Trini filmmaker, Michael Mooledhar’s first feature stays safe by transitioning storylines from a beloved literary classic “Green Days by the River” by Trini novelist Michael Anthony, who was available for consultation (though the actual adaptation/screenplay was written by Dawn Cumberbatch) and also makes a cameo appearance in the movie. Thousands of school children over the years would have had to study-read the book, and they are quite likely the ones who voted for the movie which won the Audience Choice Award at the Trinidad and Tobago Film Festival 2017, indeed a most valuable accolade.
Mooledhar’s film is a lush promenade down the leafy lanes of memory, crossing over from cocoa to copra estates, from bush to beach and back, in the pre-independence British colony of Trinidad in the early 1950s, where Africans and Indians are swizzling-up in the callaloo of creolization that was the daily life of small villages in rural districts.
The film has a pastoral pace, langourous and unhurried, the camera luxuriating in the splendour of the undergrowth. The soundtrack reflects and amplifies the characters and action, with leitmotifs of French patois, vintage Kaisos, Orisha chants and dhantalesque Hindi overlays.
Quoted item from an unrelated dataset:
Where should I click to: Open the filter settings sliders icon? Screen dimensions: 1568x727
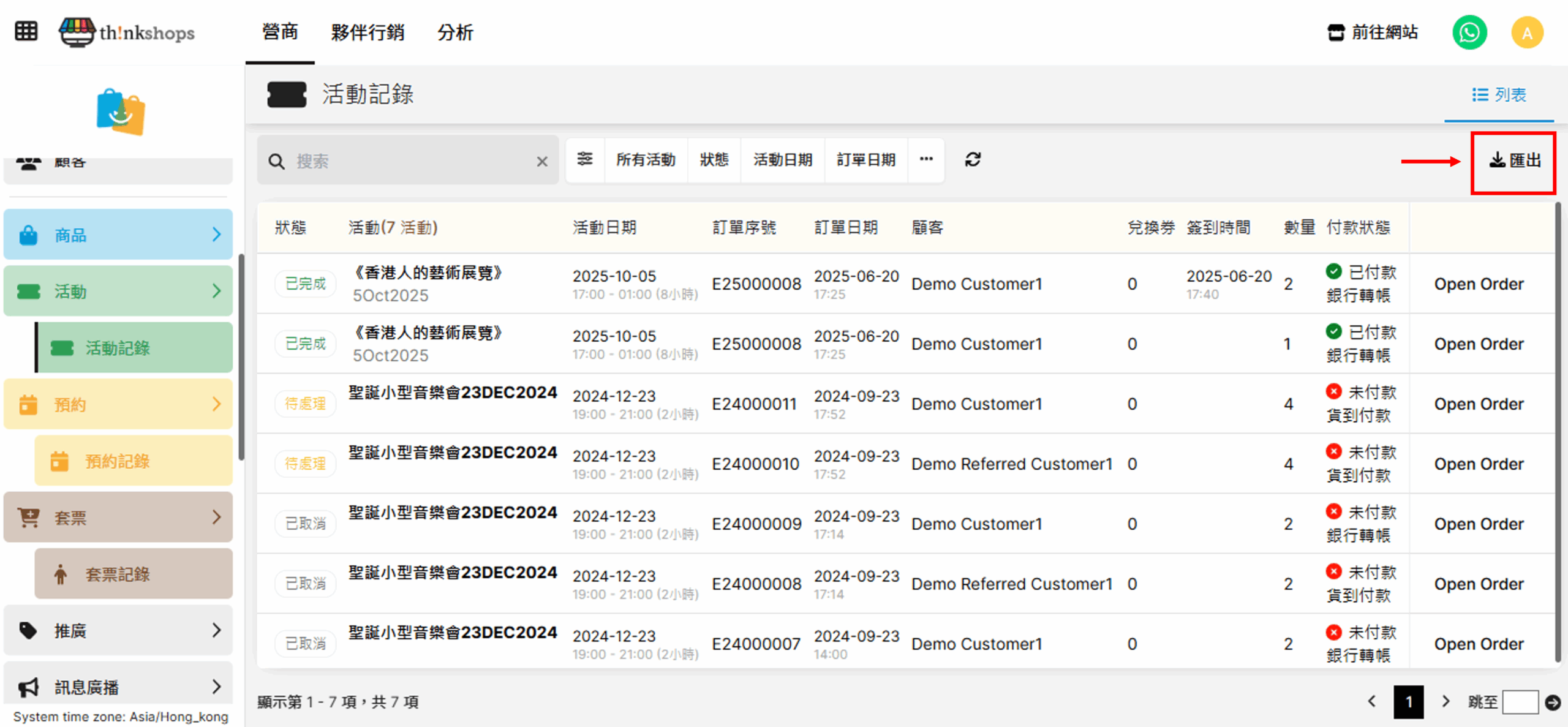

The through-line of the tale is your basic coming-of-age dilemmas of life choices for our star-boy, Shell. Looking for an office job in “tong” or being a labourer on the cocoa estate. He elects for the latter, at first, and the scenes of harvesting are some of the most visually memorable and elegiac, celebrating the time when cocoa was king, and a crocus-bag of polished beans could be used as pound-sterling currency in Boards of Trade.
If Story is at a stand-off, somebody has to die, in order to raise the stakes and prod the Hero into decisive action. Shell’s ailing father is the one to cross over to the other side. The scene where his mother lights a candle and his father prays fervently, giving thanks for his life, his wife, and his only begotten son, in a montage that goes from sick-bed to stretcher to gravesite, is the most poignant in the film. Played by Che Rodriguez with grace and dignity, his presence bringing back to mind his screen debut as a child star in the decades-ago, made-in-Trinidad movie “Bim”. Starring Ralph Maraj, with a script by Raoul Pantin and an original score by Andre Tanker, this was our first real intimation of the tremendous potential for a film industry in T&T.
While the production and distribution infrastructure is sorting itself out, the making of movies is still very much an entrepreneurial venture, now beginning to attract government and corporate support.
“Green Days by the River” had its North American premiere in downtown Toronto at the July 5 Media Launch of CaribbeanTales International Film Festival 2018 (now in its thirteenth year!) with the Director present for a Talk-Back. Mooledhar was also a previous participant in CaribbeanTales Incubator for emerging filmmakers. His diligence and commitment to his craft make him one to watch.
The T&T Ministries of Culture, Trade, Tourism and Finance would be well advised to prioritize the making of feature films from existing works of literature. A short list of Trini authors could include, but not be confined to……Samuel Selvon, Valerie Belgrave, V.S. Naipaul. Shani Mootoo, Earl Lovelace, Nalo Hopkinson, Elizabeth Nunez, Lawrence Scott.
CaribbeanTales International Film Festival now receives submissions from the Diaspora of the Caribbean Basin and the Americas, an embarrassment of riches in an eclectic tapestry of stories.
As an artist in self-imposed exile in the metropole, my Trini-to-de-bone-marrow is thrilled to madness by Kairi stories that I had no previous knowledge of until seeing them, up and shining, on the larger-than-life movie screen. Tracy Assing’s Arima-scape “The Amerindians” and Christopher Laird’s Kalinda epic “No Bois-Man, No Fraid” brought to me worlds that I never knew existed, even when I was still living in Trinidad. “Bazodee” was a delightful dream come true.
CaribbeanTales Film Festival is now the cultural high point of my year in Toronto… That space used to be occupied by the (Trini-centric) Caribana. That is no longer so, but that is annex mout-open-tory-jump-out-tory for annex time.